Task to complete
Word for word, retype every entry in the listing.
*** Supplied records ***
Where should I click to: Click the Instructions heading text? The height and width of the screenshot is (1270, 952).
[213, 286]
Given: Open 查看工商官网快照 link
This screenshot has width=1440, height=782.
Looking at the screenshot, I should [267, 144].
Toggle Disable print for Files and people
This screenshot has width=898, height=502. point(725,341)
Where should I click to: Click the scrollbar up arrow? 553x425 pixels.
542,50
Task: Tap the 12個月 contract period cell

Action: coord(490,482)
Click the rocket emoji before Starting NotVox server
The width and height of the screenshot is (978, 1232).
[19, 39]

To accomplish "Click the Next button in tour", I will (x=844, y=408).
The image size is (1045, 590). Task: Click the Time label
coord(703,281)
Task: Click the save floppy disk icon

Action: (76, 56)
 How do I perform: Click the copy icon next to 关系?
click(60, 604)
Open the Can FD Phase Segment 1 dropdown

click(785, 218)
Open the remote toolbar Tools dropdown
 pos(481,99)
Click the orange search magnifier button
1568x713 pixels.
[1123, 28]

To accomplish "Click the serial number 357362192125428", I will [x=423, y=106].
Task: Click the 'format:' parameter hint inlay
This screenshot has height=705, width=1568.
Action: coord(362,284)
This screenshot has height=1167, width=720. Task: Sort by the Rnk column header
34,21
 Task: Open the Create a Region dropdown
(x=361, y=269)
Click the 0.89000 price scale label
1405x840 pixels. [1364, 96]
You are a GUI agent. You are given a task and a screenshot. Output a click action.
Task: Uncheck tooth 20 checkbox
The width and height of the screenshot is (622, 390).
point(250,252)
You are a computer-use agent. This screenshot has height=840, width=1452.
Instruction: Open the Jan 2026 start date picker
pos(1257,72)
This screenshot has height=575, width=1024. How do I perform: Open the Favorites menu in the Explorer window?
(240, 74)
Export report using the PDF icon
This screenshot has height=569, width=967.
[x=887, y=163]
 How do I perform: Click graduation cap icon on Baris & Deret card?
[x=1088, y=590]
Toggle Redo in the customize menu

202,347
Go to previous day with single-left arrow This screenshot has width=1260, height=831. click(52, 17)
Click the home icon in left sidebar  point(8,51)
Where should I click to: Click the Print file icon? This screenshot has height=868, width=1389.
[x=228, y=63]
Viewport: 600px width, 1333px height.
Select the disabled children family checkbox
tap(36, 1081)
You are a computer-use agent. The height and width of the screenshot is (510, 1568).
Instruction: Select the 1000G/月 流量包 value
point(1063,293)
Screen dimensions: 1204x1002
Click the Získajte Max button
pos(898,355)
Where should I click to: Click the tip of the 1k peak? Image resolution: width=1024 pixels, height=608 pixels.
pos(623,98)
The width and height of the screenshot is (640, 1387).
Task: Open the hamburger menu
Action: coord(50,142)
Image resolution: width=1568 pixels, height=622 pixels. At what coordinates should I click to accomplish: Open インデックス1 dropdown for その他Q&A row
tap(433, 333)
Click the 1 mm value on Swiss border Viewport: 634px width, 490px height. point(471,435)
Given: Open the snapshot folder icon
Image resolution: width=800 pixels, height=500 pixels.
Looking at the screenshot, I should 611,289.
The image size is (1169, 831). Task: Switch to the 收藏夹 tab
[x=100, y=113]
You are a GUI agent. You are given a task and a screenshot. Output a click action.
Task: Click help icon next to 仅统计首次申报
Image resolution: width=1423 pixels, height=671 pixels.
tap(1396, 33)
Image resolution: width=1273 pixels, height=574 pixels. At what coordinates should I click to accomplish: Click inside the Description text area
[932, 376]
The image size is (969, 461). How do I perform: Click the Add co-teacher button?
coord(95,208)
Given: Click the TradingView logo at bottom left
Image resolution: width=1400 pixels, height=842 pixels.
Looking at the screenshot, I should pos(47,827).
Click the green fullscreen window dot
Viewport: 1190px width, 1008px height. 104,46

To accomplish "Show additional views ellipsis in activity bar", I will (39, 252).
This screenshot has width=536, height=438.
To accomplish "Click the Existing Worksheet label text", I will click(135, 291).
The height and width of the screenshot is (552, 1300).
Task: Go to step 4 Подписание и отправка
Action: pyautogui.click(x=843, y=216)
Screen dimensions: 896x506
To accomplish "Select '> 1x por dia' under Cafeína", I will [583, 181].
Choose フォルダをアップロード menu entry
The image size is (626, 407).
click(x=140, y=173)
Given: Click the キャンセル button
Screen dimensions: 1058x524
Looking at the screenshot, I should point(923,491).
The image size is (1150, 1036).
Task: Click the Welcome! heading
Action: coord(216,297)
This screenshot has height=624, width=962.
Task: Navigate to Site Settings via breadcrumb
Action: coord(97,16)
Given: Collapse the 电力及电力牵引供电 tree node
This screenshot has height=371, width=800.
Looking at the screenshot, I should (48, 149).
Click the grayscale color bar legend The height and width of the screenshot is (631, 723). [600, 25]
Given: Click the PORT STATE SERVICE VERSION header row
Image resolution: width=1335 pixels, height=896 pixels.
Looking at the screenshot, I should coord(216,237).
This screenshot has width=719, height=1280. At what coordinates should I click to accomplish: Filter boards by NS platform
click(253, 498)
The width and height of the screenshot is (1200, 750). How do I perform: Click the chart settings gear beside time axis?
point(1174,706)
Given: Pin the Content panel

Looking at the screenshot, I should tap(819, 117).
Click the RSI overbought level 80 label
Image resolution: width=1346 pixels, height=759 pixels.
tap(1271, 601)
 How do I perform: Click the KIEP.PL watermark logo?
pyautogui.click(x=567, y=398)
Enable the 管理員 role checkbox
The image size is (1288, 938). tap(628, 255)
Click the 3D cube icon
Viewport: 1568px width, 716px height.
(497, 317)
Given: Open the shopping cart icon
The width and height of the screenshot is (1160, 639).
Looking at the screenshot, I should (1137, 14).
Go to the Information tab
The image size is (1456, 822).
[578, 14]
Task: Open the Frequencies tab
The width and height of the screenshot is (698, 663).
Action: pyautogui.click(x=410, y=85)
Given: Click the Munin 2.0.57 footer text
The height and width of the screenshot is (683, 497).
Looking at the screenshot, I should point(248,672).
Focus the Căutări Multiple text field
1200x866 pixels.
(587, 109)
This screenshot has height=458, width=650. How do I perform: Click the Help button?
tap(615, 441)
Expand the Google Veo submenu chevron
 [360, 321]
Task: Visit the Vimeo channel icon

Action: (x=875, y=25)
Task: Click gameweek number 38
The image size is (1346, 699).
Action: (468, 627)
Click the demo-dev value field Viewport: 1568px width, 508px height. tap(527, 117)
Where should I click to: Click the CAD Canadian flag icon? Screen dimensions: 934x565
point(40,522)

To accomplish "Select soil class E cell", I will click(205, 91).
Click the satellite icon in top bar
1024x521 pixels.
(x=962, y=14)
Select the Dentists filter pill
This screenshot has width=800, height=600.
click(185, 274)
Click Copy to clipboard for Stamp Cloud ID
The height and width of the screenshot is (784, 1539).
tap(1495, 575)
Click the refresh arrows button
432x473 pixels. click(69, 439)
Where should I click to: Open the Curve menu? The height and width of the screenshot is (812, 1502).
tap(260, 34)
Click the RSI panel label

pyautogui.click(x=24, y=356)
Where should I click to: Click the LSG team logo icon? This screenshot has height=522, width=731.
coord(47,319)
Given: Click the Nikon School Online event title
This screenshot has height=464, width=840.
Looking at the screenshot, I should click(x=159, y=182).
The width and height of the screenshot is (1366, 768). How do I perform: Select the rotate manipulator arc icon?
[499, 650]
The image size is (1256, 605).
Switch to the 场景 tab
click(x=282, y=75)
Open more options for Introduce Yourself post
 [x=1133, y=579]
*** End of Supplied records ***
Final answer
Where should I click to: Click the Instructions heading text? The height and width of the screenshot is (1270, 952).
[213, 286]
Given: Open 查看工商官网快照 link
This screenshot has width=1440, height=782.
Looking at the screenshot, I should [267, 144].
Toggle Disable print for Files and people
This screenshot has width=898, height=502. point(725,341)
Where should I click to: Click the scrollbar up arrow? 553x425 pixels.
542,50
Task: Tap the 12個月 contract period cell

Action: coord(490,482)
Click the rocket emoji before Starting NotVox server
The width and height of the screenshot is (978, 1232).
[19, 39]

To accomplish "Click the Next button in tour", I will (x=844, y=408).
The image size is (1045, 590). Task: Click the Time label
coord(703,281)
Task: Click the save floppy disk icon

Action: (76, 56)
 How do I perform: Click the copy icon next to 关系?
click(60, 604)
Open the Can FD Phase Segment 1 dropdown

click(785, 218)
Open the remote toolbar Tools dropdown
 pos(481,99)
Click the orange search magnifier button
1568x713 pixels.
[1123, 28]

To accomplish "Click the serial number 357362192125428", I will [x=423, y=106].
Task: Click the 'format:' parameter hint inlay
This screenshot has height=705, width=1568.
Action: coord(362,284)
This screenshot has height=1167, width=720. Task: Sort by the Rnk column header
34,21
 Task: Open the Create a Region dropdown
(x=361, y=269)
Click the 0.89000 price scale label
1405x840 pixels. [1364, 96]
You are a GUI agent. You are given a task and a screenshot. Output a click action.
Task: Uncheck tooth 20 checkbox
The width and height of the screenshot is (622, 390).
point(250,252)
You are a computer-use agent. This screenshot has height=840, width=1452.
Instruction: Open the Jan 2026 start date picker
pos(1257,72)
This screenshot has height=575, width=1024. How do I perform: Open the Favorites menu in the Explorer window?
(240, 74)
Export report using the PDF icon
This screenshot has height=569, width=967.
[x=887, y=163]
 How do I perform: Click graduation cap icon on Baris & Deret card?
[x=1088, y=590]
Toggle Redo in the customize menu

202,347
Go to previous day with single-left arrow This screenshot has width=1260, height=831. click(52, 17)
Click the home icon in left sidebar  point(8,51)
Where should I click to: Click the Print file icon? This screenshot has height=868, width=1389.
[x=228, y=63]
Viewport: 600px width, 1333px height.
Select the disabled children family checkbox
tap(36, 1081)
You are a computer-use agent. The height and width of the screenshot is (510, 1568).
Instruction: Select the 1000G/月 流量包 value
point(1063,293)
Screen dimensions: 1204x1002
Click the Získajte Max button
pos(898,355)
Where should I click to: Click the tip of the 1k peak? Image resolution: width=1024 pixels, height=608 pixels.
pos(623,98)
The width and height of the screenshot is (640, 1387).
Task: Open the hamburger menu
Action: coord(50,142)
Image resolution: width=1568 pixels, height=622 pixels. At what coordinates should I click to accomplish: Open インデックス1 dropdown for その他Q&A row
tap(433, 333)
Click the 1 mm value on Swiss border Viewport: 634px width, 490px height. point(471,435)
Given: Open the snapshot folder icon
Image resolution: width=800 pixels, height=500 pixels.
Looking at the screenshot, I should 611,289.
The image size is (1169, 831). Task: Switch to the 收藏夹 tab
[x=100, y=113]
You are a GUI agent. You are given a task and a screenshot. Output a click action.
Task: Click help icon next to 仅统计首次申报
Image resolution: width=1423 pixels, height=671 pixels.
tap(1396, 33)
Image resolution: width=1273 pixels, height=574 pixels. At what coordinates should I click to accomplish: Click inside the Description text area
[932, 376]
The image size is (969, 461). How do I perform: Click the Add co-teacher button?
coord(95,208)
Given: Click the TradingView logo at bottom left
Image resolution: width=1400 pixels, height=842 pixels.
Looking at the screenshot, I should pos(47,827).
Click the green fullscreen window dot
Viewport: 1190px width, 1008px height. 104,46

To accomplish "Show additional views ellipsis in activity bar", I will (39, 252).
This screenshot has width=536, height=438.
To accomplish "Click the Existing Worksheet label text", I will click(135, 291).
The height and width of the screenshot is (552, 1300).
Task: Go to step 4 Подписание и отправка
Action: pyautogui.click(x=843, y=216)
Screen dimensions: 896x506
To accomplish "Select '> 1x por dia' under Cafeína", I will [583, 181].
Choose フォルダをアップロード menu entry
The image size is (626, 407).
click(x=140, y=173)
Given: Click the キャンセル button
Screen dimensions: 1058x524
Looking at the screenshot, I should point(923,491).
The image size is (1150, 1036).
Task: Click the Welcome! heading
Action: coord(216,297)
This screenshot has height=624, width=962.
Task: Navigate to Site Settings via breadcrumb
Action: coord(97,16)
Given: Collapse the 电力及电力牵引供电 tree node
This screenshot has height=371, width=800.
Looking at the screenshot, I should (48, 149).
Click the grayscale color bar legend The height and width of the screenshot is (631, 723). [600, 25]
Given: Click the PORT STATE SERVICE VERSION header row
Image resolution: width=1335 pixels, height=896 pixels.
Looking at the screenshot, I should coord(216,237).
This screenshot has width=719, height=1280. At what coordinates should I click to accomplish: Filter boards by NS platform
click(253, 498)
The width and height of the screenshot is (1200, 750). How do I perform: Click the chart settings gear beside time axis?
point(1174,706)
Given: Pin the Content panel

Looking at the screenshot, I should tap(819, 117).
Click the RSI overbought level 80 label
Image resolution: width=1346 pixels, height=759 pixels.
tap(1271, 601)
 How do I perform: Click the KIEP.PL watermark logo?
pyautogui.click(x=567, y=398)
Enable the 管理員 role checkbox
The image size is (1288, 938). tap(628, 255)
Click the 3D cube icon
Viewport: 1568px width, 716px height.
(497, 317)
Given: Open the shopping cart icon
The width and height of the screenshot is (1160, 639).
Looking at the screenshot, I should (1137, 14).
Go to the Information tab
The image size is (1456, 822).
[578, 14]
Task: Open the Frequencies tab
The width and height of the screenshot is (698, 663).
Action: pyautogui.click(x=410, y=85)
Given: Click the Munin 2.0.57 footer text
The height and width of the screenshot is (683, 497).
Looking at the screenshot, I should point(248,672).
Focus the Căutări Multiple text field
1200x866 pixels.
(587, 109)
This screenshot has height=458, width=650. How do I perform: Click the Help button?
tap(615, 441)
Expand the Google Veo submenu chevron
 [360, 321]
Task: Visit the Vimeo channel icon

Action: (x=875, y=25)
Task: Click gameweek number 38
The image size is (1346, 699).
Action: (468, 627)
Click the demo-dev value field Viewport: 1568px width, 508px height. tap(527, 117)
Where should I click to: Click the CAD Canadian flag icon? Screen dimensions: 934x565
point(40,522)

To accomplish "Select soil class E cell", I will click(205, 91).
Click the satellite icon in top bar
1024x521 pixels.
(x=962, y=14)
Select the Dentists filter pill
This screenshot has width=800, height=600.
click(185, 274)
Click Copy to clipboard for Stamp Cloud ID
The height and width of the screenshot is (784, 1539).
tap(1495, 575)
Click the refresh arrows button
432x473 pixels. click(69, 439)
Where should I click to: Open the Curve menu? The height and width of the screenshot is (812, 1502).
tap(260, 34)
Click the RSI panel label

pyautogui.click(x=24, y=356)
Where should I click to: Click the LSG team logo icon? This screenshot has height=522, width=731.
coord(47,319)
Given: Click the Nikon School Online event title
This screenshot has height=464, width=840.
Looking at the screenshot, I should click(x=159, y=182).
The width and height of the screenshot is (1366, 768). How do I perform: Select the rotate manipulator arc icon?
[499, 650]
The image size is (1256, 605).
Switch to the 场景 tab
click(x=282, y=75)
Open more options for Introduce Yourself post
 [x=1133, y=579]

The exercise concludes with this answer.